我希望我不是linkfarming在这里，但这里是一个工作，解决你的问题： / p>

1. Naive实现总会遇到溢出错误。你必须准备好利用多项式系数的某些数学属性来达到一个鲁棒的解。 Dave Barber 在他的图书馆中执行此操作，其中使用递归属性（4个数字的示例 - 当所有分支被零替换时递归停止）

     multi a，b，c，d）= multi（a-1，b，c，d）基于上述， 
      David SerranoMartínez显示了实施的方式提供溢出控制可以被除掉。他的代码可以很容易地用作
     unsigned long long result_2 = multinomial :: multi< unsigned long long& 8，4}）; 
     
    




2. 第三种方法是使用（或学习）专用于组合，例如 SUBSET 。这是一个更困难的代码读取，由于依赖和长度，但调用是很容易

     int factors [4 ] = {1，2，3，4}; 
    Maths :: Combinatorics :: Arithmetic :: multinomial（4，factors）
     




I want to calculate multinomial coefficient mod 1e9 + 7. It equals: n! / (k0! * k1! * k2 * ... * km!)

In my case m = 3, k0 + k1 + k2 = n, so it would be: n! / (k0! * k1! * k2!) My code for this:

....
long long k2 = n - k1 - k0;
long long dans = fact[n] % MOD;
long long tmp = fact[i] % MOD;
tmp = (tmp * fact[j]) % MOD;
tmp = (tpm * fact[k]) % MOD;
res = (fact[n] / tmp) % MOD; // mb mistake is here...
cout << res;

fact[i] - factorial of i mod 1e9+7 It does not work on big tests

解决方案

I hope I'm not linkfarming here, but here is a process of work, to solve your problem :

1. Naive implementations will always suffer from overflow errors. You have to be ready to exploit certain mathematical properties of the polynomial coefficient to reach a robust solution. Dave Barber does that in his library, where the recursive property is used (example for 4 numbers - the recursion stops when all branches are replaced by zero)

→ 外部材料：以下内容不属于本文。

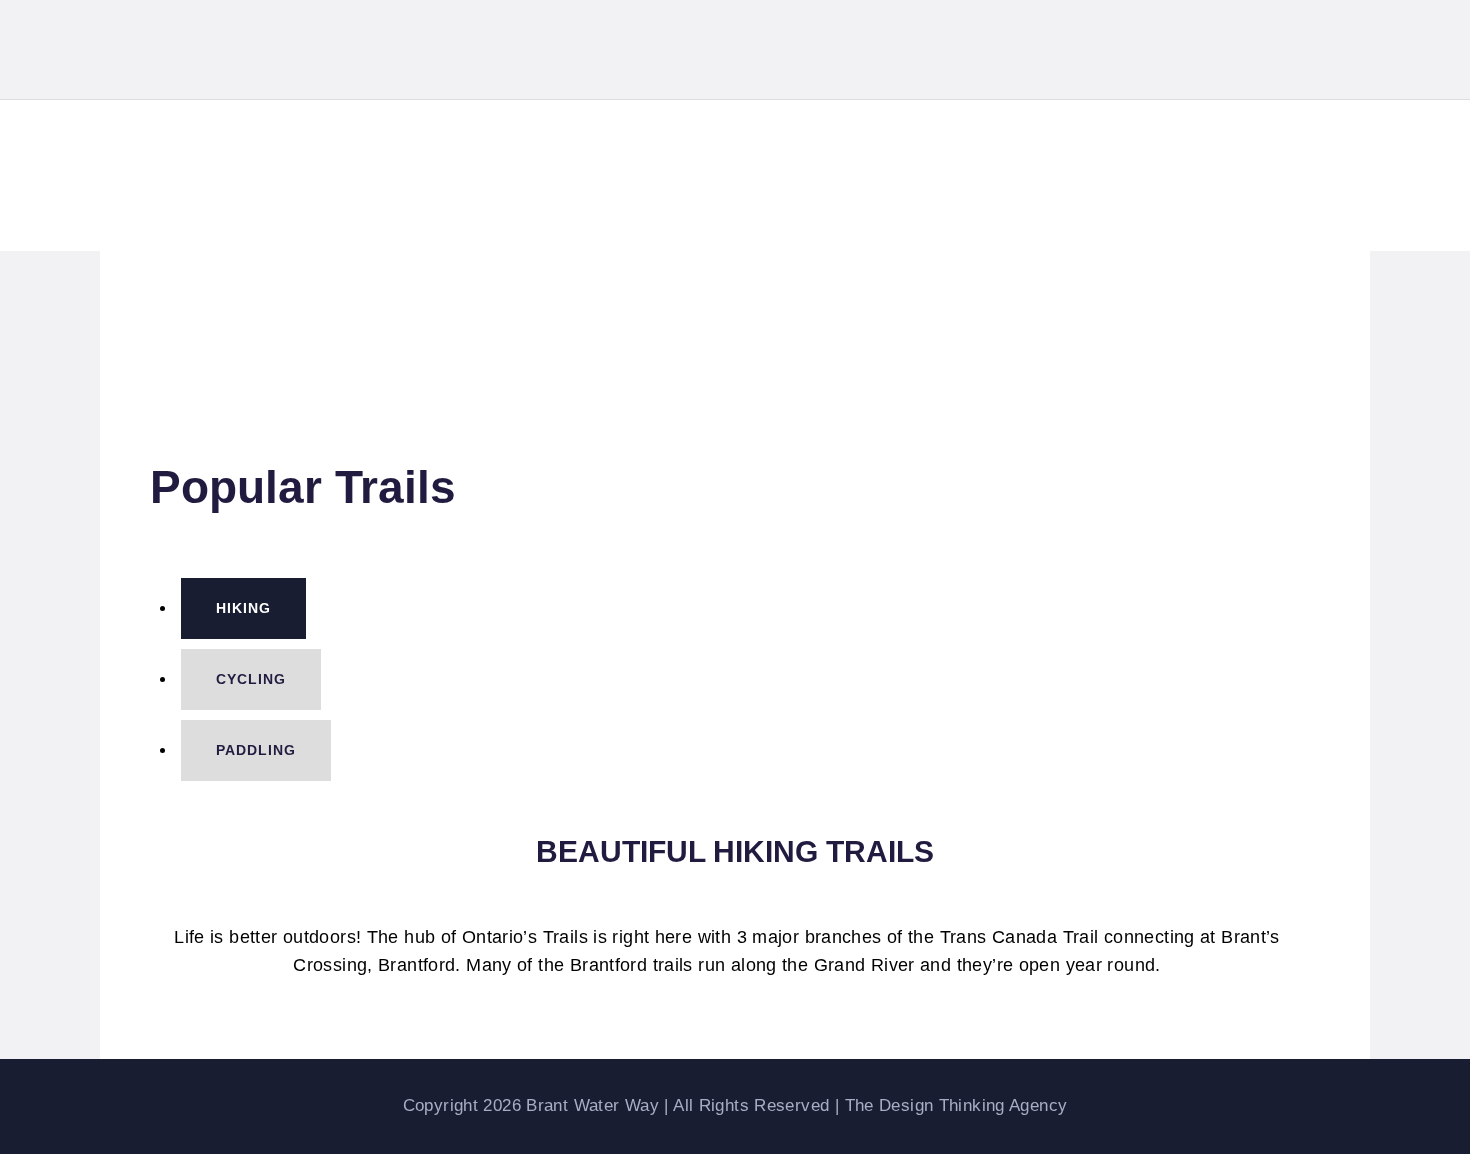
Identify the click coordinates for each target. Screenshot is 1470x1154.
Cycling (251, 679)
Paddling (256, 750)
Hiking (243, 608)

   multi (a, b, c, d) = multi (a − 1, b, c, d) + multi (a, b − 1, c, d) + multi (a, b, c − 1, d) + multi (a, b, c, d − 1)
   

2. Based on the above, David Serrano Martínez shows how an implementation that provides overflow control can be divised. His code can be used as easily as

   unsigned long long result_2 = multinomial::multi<unsigned long long>({9, 8, 4});
   

3. A third alternative would be to use (or learn from) libraries that are dedicated to combinatorics, like SUBSET. This is a bit more difficult code to read through due to dependencies and length, but invokation is as easy as

   int factors[4] = {1, 2, 3, 4};
   Maths::Combinatorics::Arithmetic::multinomial(4, factors)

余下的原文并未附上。